Question 1: Winter Dummy Variable
1. Patterns of the Data
df_soup = read.csv("https://raw.githubusercontent.com/jcbonilla/BusinessAnalytics/master/BAData/Progresso_Soup.csv")
str(df_soup)
df_soup$Month = as.factor(df_soup$Month)
#1.1 Data Patterns
#Figure out the pattern from 5 aspects:
#region sale, month sale, cumulative region sales, cumulative month sales, and competitive price percentage.
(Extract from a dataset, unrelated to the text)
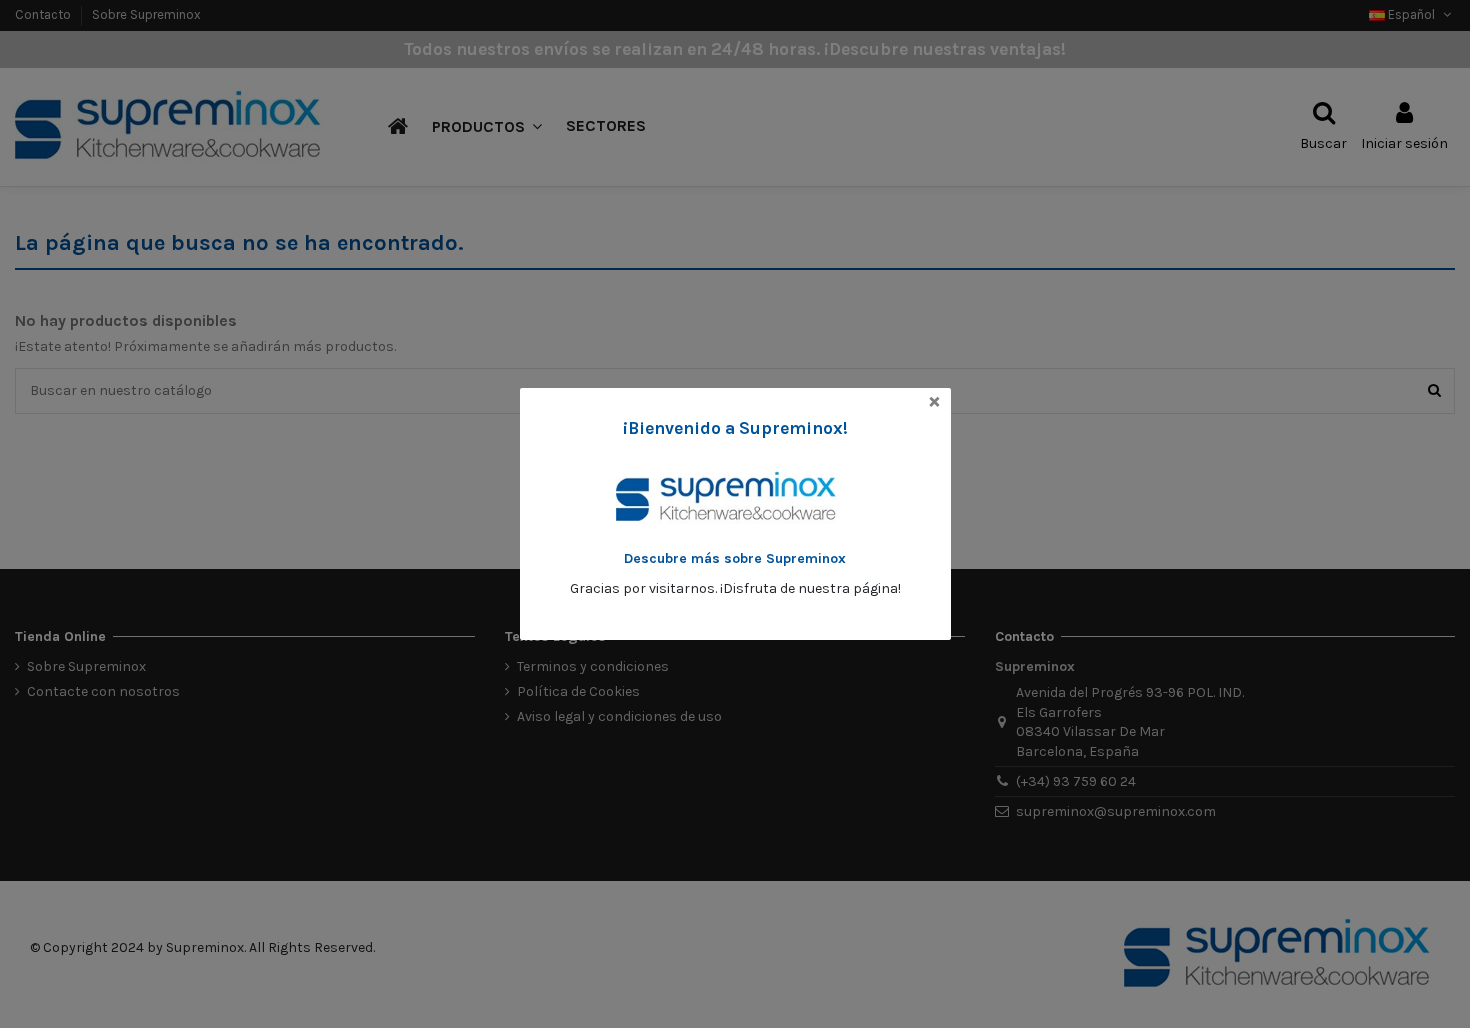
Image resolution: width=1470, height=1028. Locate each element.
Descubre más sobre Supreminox (735, 558)
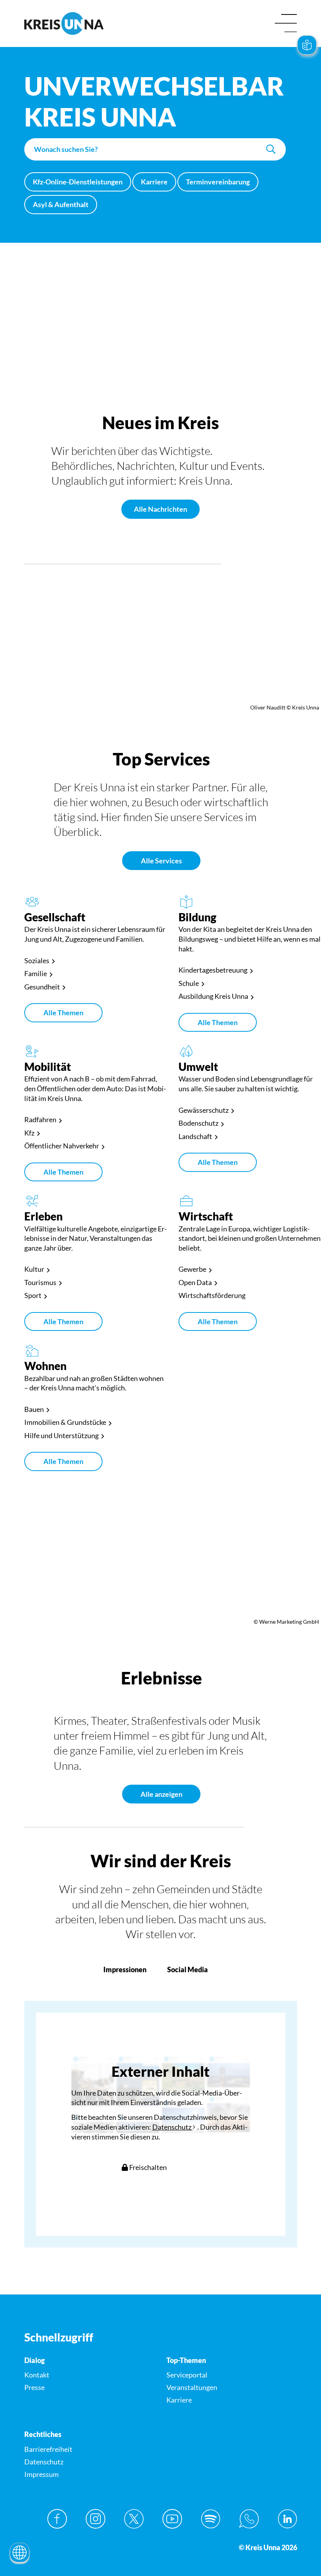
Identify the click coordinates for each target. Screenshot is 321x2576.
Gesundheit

To get access to the patterns of data, 5 aspects could be analyzed based on region sales, month sales, cumulative region sales, cumulative month sales, and competitive price percentage.
a) Region Sale
df_soup_region = aggregate(df_soup$Sales.Progresso, by=list(df_soup$Region), sum)
summary(df_soup_region)
barplot(df_soup_region$x, names.arg = df_soup_region$Group.1, main='Sales by Region')
> summary(df_soup_region)
Group.1 x
Length:4 Min. :13193184
Class :character 1st Qu.:14280310
Mode :character Median :15510411
Mean :20738548
3rd Qu.:21968649
Max. :38740183
FOUND:
East region has the highest sales and south has the lowest sales. East region has much higher selling comparing to other three regions. NEXT MOVE:
It is recommend to dig into the east and south data to figure out why it sells the most and the least. Figure out why the difference between east and other region has such a large difference.
b) Month Sale
df_soup_month = aggregate(df_soup$Sales.Progresso , by=list(df_soup$Month), sum)
summary(df_soup_month)
> summary(df_soup_month)
Group.1 x
1 :1 Min. : 2103939
2 :1 1st Qu.: 3064259
3 :1 Median : 7506196
4 :1 Mean : 6912849
5 :1 3rd Qu.:10343104
6 :1 Max. :11921757
FOUND:
January has the highest sales and June has the lowest sales. Winter sales (Oct, Nov, Dec, Jan, and Feb) are higher than other seasonal sale. Summer sales’ performance (May, June, and July) is not good. NEXT MOVE:
Find out if the selling performance related to Weather condition since winter is cold and people are inclined to drink soup. Find out other reasons like discount or activities responding to sale change.
c) Cumulative Region Sale
df_soup_region_cul = aggregate(df_soup$Category_Sales, by=list(df_soup$Region), sum)
summary(df_soup_region_cul)
barplot(df_soup_region_cul$x, names.arg = df_soup_region_cul$Group.1, main='Cumulative Sales by Region')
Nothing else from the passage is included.